くたびれた星

  仲良くなり始めの夏の終わり、誕生日の話になった。その人の誕生日を聞くとわたしと日が近かったから、それを伝えるとおめでとうって言い合おうと喜んでくれた。

  翌日にその人がとある海外キャラクターが大好きだと言っているのを聞いて、わたしもそのキャラクターのことが好きだと返したら、じゃあお互いの誕生日の日が近づいたらプレゼントし合おうと少し盛り上がった。

 

  秋頃にふとその人の車の鍵のキーホルダーをみてみたら、そのキャラクターが星を持っているものだった。可愛らしいなと思って手に持って眺めてみると、長年つけ続けているからなのか、それは随分へたってくすんでいた。

  何日か経って帰り道に久しぶりに駅の近くの雑貨屋に寄ると、隅っこのほうにそれとおんなじものが売っていて、他にもそのキャラクターがハートを持っていたりクローバーを持っていたりするものがぶら下がっていた。

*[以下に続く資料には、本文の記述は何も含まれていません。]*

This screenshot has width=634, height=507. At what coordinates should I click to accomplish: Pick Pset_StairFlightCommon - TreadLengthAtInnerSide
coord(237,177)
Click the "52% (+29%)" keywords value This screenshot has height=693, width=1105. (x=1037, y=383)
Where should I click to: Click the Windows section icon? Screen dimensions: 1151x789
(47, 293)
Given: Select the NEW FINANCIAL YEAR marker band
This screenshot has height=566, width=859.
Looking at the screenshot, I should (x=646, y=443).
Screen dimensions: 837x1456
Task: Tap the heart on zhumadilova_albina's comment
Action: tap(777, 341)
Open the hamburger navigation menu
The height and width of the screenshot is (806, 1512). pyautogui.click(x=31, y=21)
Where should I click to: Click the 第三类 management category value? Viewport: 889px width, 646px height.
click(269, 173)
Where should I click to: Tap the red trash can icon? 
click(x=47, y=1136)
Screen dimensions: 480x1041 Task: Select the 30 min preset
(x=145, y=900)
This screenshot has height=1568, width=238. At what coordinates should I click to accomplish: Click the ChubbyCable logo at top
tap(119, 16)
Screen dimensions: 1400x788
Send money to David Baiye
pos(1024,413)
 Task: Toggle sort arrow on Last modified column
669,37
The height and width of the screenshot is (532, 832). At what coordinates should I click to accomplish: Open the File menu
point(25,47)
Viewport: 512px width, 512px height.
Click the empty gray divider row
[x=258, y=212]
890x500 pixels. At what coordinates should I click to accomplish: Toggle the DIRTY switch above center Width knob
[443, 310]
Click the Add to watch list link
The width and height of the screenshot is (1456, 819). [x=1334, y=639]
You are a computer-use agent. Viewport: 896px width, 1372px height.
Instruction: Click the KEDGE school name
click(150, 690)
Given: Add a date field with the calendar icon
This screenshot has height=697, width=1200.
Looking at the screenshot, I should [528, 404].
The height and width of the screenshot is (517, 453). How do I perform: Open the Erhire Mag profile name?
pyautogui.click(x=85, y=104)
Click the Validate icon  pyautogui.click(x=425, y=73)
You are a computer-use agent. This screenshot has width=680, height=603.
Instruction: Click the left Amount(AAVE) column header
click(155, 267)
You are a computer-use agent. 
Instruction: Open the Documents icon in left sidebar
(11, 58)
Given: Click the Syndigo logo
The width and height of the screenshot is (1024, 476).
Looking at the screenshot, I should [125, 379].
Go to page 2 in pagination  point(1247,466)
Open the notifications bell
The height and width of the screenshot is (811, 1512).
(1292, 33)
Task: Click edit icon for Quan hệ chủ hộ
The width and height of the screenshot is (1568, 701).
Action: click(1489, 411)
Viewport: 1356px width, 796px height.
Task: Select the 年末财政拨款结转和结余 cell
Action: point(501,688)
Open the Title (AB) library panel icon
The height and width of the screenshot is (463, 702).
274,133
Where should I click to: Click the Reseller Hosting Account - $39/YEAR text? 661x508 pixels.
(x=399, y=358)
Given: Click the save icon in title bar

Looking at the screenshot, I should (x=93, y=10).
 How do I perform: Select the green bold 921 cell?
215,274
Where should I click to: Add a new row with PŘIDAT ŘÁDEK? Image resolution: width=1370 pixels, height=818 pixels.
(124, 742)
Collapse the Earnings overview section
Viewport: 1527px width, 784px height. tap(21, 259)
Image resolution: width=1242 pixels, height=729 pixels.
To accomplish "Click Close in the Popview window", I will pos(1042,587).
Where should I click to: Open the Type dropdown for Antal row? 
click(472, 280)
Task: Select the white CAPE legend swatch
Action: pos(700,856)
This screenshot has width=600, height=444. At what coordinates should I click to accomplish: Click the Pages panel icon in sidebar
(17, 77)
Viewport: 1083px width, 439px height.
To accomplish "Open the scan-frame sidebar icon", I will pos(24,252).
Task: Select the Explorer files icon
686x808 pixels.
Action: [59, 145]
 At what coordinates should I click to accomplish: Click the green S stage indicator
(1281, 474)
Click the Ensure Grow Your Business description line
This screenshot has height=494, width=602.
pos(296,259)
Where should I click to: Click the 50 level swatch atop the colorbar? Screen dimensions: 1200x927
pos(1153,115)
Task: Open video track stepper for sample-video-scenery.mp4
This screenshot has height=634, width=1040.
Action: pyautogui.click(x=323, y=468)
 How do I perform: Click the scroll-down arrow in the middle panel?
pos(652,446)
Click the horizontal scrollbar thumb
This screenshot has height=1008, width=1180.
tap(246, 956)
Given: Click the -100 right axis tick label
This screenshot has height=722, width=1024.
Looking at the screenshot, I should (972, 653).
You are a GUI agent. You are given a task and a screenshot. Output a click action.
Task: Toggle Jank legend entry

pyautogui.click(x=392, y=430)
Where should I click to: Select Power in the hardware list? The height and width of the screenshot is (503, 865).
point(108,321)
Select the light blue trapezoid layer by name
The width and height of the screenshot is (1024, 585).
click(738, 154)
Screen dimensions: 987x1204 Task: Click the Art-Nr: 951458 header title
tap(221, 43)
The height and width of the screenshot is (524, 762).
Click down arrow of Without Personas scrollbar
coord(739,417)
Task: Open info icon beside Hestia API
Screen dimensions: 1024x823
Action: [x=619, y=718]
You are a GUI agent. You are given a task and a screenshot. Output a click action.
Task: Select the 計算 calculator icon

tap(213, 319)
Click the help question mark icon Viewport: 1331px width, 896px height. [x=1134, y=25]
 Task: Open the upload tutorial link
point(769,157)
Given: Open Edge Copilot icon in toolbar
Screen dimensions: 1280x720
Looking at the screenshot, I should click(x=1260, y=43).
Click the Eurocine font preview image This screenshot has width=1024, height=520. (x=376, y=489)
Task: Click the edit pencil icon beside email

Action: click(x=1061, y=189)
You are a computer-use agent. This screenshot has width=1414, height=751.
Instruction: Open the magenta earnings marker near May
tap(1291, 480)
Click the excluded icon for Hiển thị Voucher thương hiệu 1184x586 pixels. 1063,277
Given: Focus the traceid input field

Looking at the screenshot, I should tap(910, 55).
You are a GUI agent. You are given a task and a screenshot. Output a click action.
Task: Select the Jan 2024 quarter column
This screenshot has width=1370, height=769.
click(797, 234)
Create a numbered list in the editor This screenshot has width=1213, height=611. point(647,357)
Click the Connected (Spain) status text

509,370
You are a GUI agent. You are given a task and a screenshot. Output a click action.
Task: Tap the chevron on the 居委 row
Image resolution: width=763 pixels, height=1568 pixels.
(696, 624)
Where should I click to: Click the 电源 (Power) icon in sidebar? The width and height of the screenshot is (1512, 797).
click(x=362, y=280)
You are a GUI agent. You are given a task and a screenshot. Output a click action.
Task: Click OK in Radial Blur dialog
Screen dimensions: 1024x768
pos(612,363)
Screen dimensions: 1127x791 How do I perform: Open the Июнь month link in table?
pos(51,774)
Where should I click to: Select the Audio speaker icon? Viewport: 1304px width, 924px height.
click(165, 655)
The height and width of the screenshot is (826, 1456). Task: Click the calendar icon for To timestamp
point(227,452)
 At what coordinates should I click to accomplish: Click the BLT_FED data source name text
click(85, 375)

  何を持っているものをあげるのがいいのかなあ、と雑貨屋の前を通るたびに考えあぐねていたら、いつのまにか冬になった。

  寒さが増すに比例してその人はわたしから距離を置くようになった。きっとわたしのせいなんだろうと思った。ジェットコースターのような情緒が急降下してる時に限って連絡してしまっていたのがいけなかったんだろうと思った。

  でも誕生日には元どおり仲良くできるかもしれないと淡い希望を抱いていた。結局おめでとうという一言さえなかった‬。

 

  壊れてしまったらもう元に戻れない。壊したのはわたしだからもうどうしようもないんだけれど、‪今はまだその雑貨屋の前を通るたびに思い出してしまう。でもきっと、わたしはそのうち忘れてしまう。

 

   鍵にぶら下がったキャラクターがそっと持っていた星はくたびれていて、それはいつも疲れた顔をしながらも何か掴みたそうにもがいているその人自身のようだった。